**Work item**
Without adding anything, give again the lines from the one holding "Open Safari page settings reader icon" through the final line of the records, exactly, with both ends included and pictures dropped.

┌──

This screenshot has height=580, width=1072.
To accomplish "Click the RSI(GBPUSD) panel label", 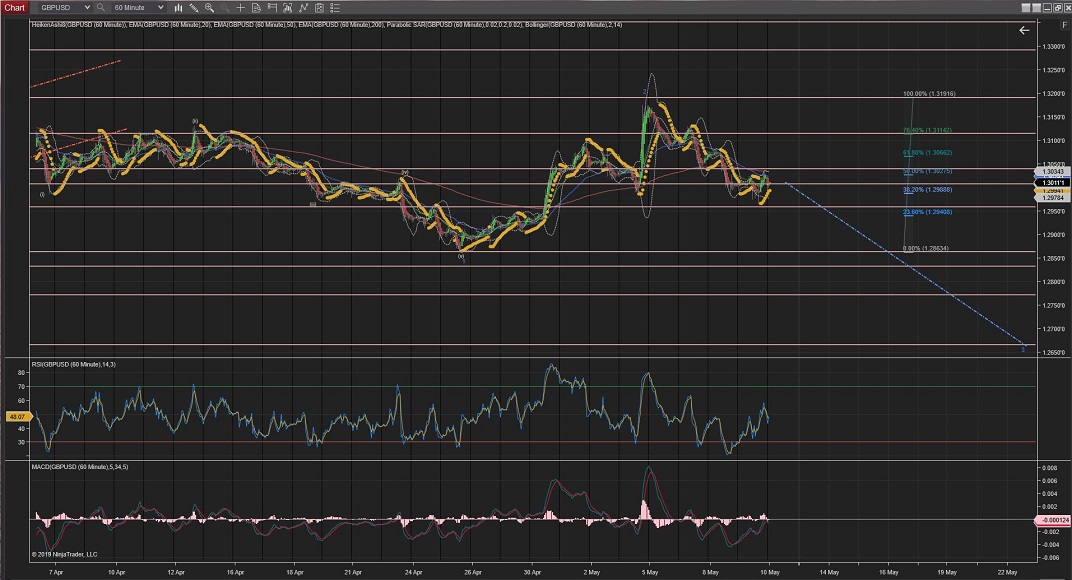I will tap(73, 365).
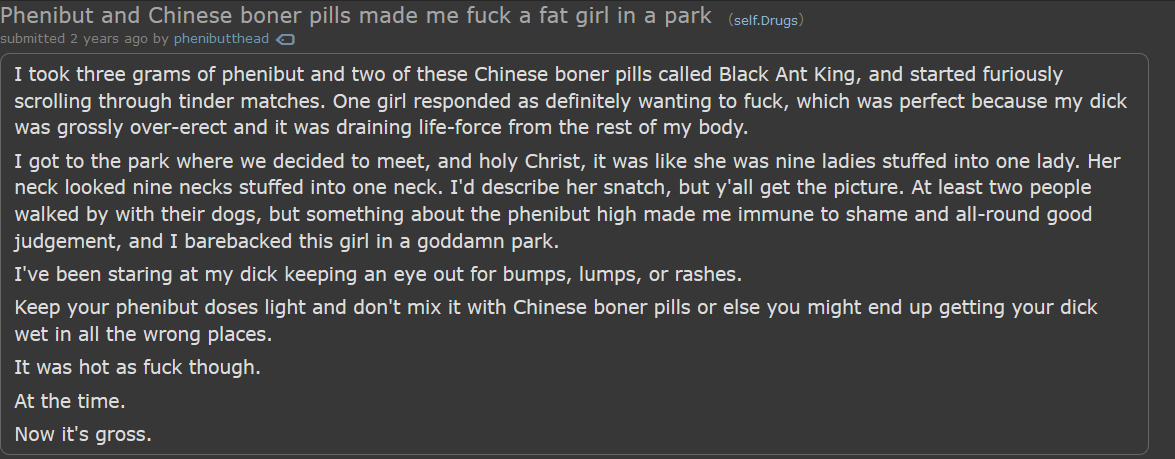Click the paragraph starting 'Keep your phenibut doses light'
This screenshot has height=459, width=1175.
556,320
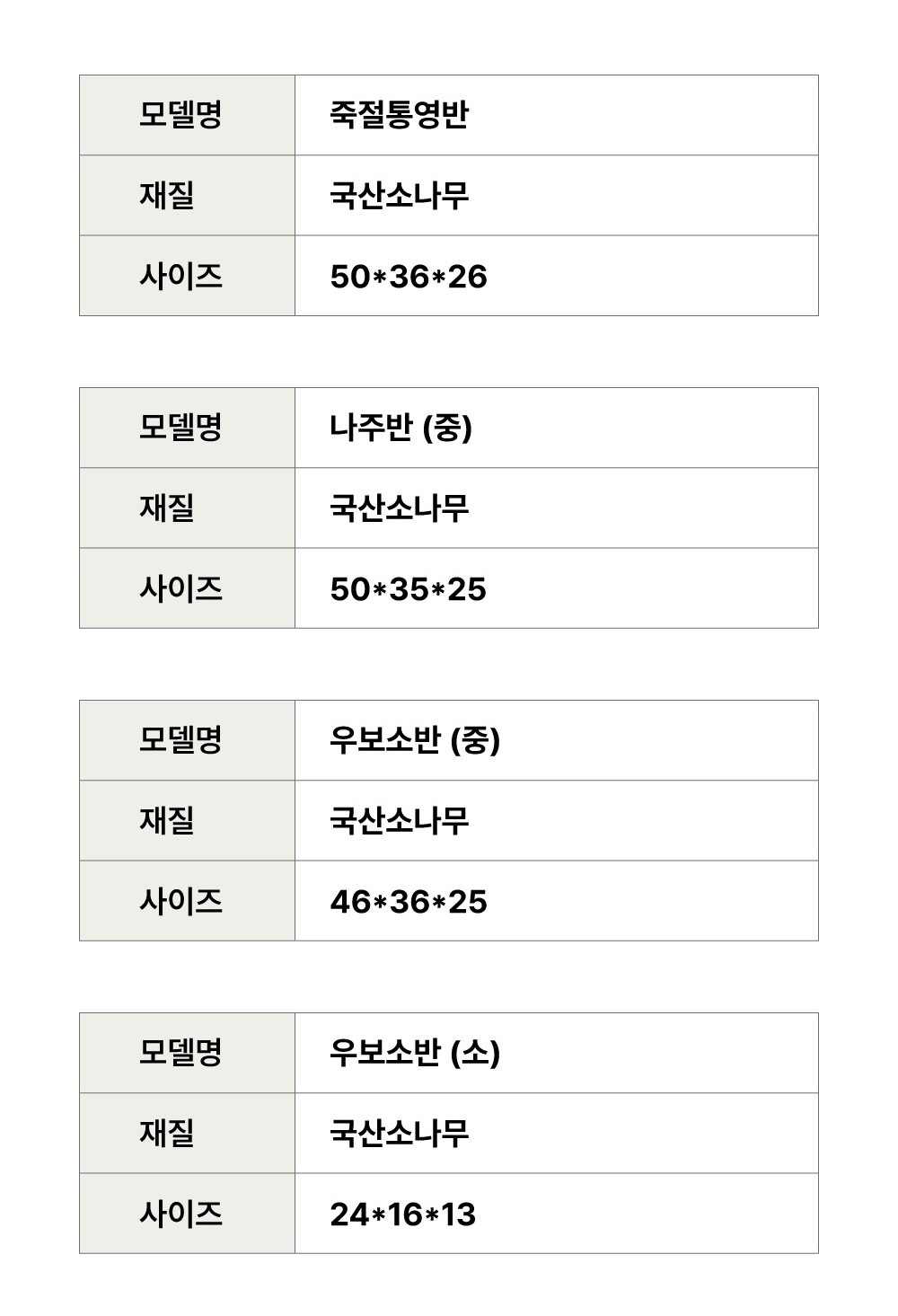Click 사이즈 label next to 46*36*25
Image resolution: width=898 pixels, height=1316 pixels.
[x=180, y=901]
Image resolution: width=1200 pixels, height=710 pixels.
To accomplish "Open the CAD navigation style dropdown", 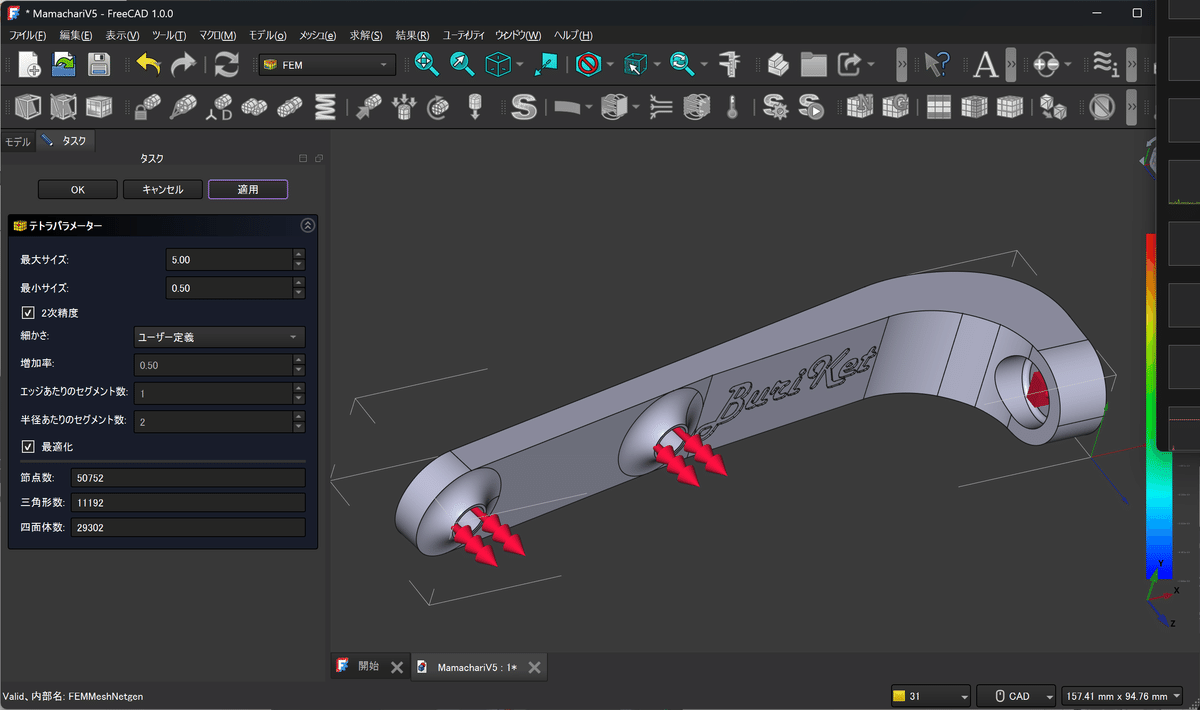I will (x=1016, y=696).
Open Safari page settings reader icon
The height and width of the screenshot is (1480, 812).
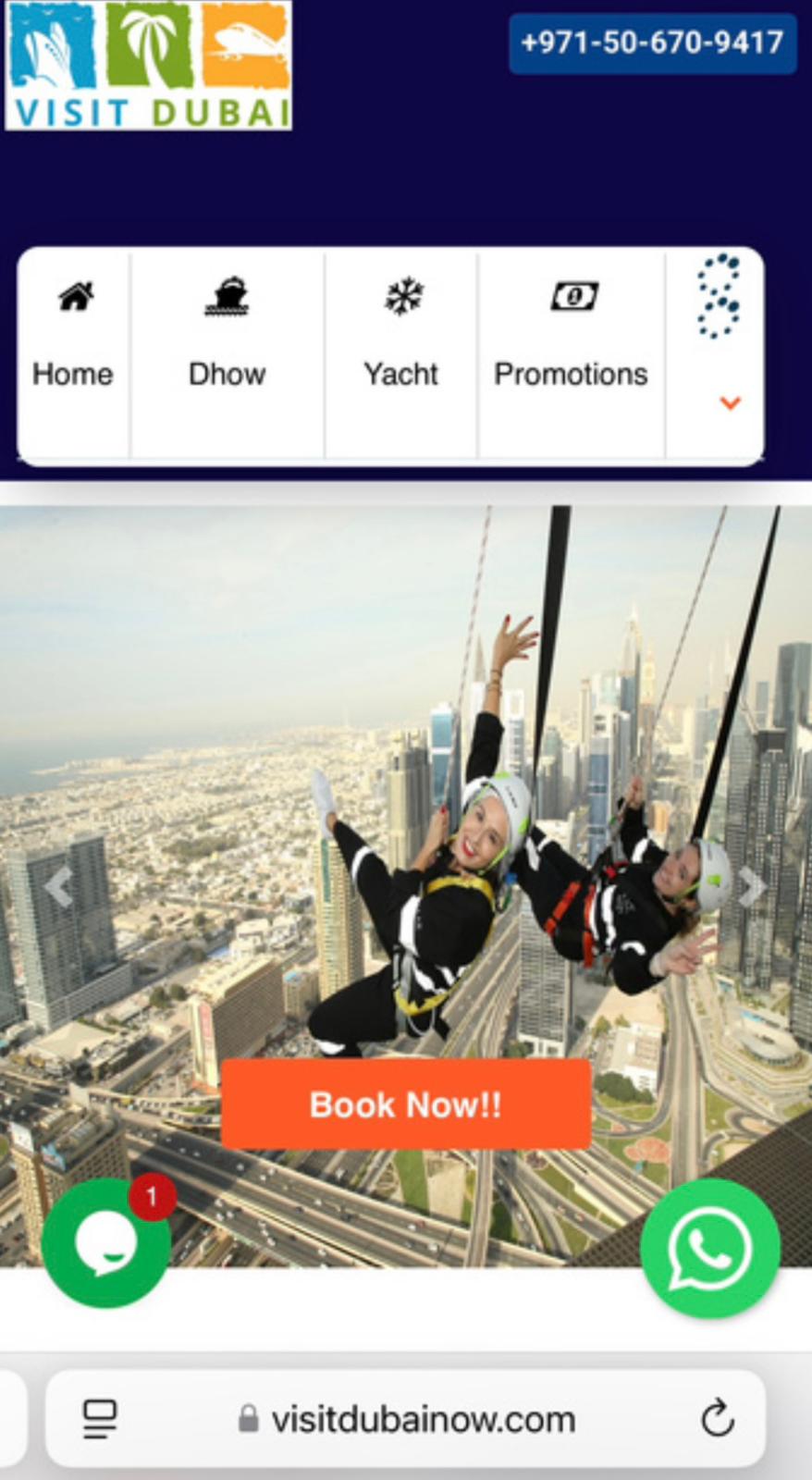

└──

**Task solution**
Open Safari page settings reader icon
The height and width of the screenshot is (1480, 812).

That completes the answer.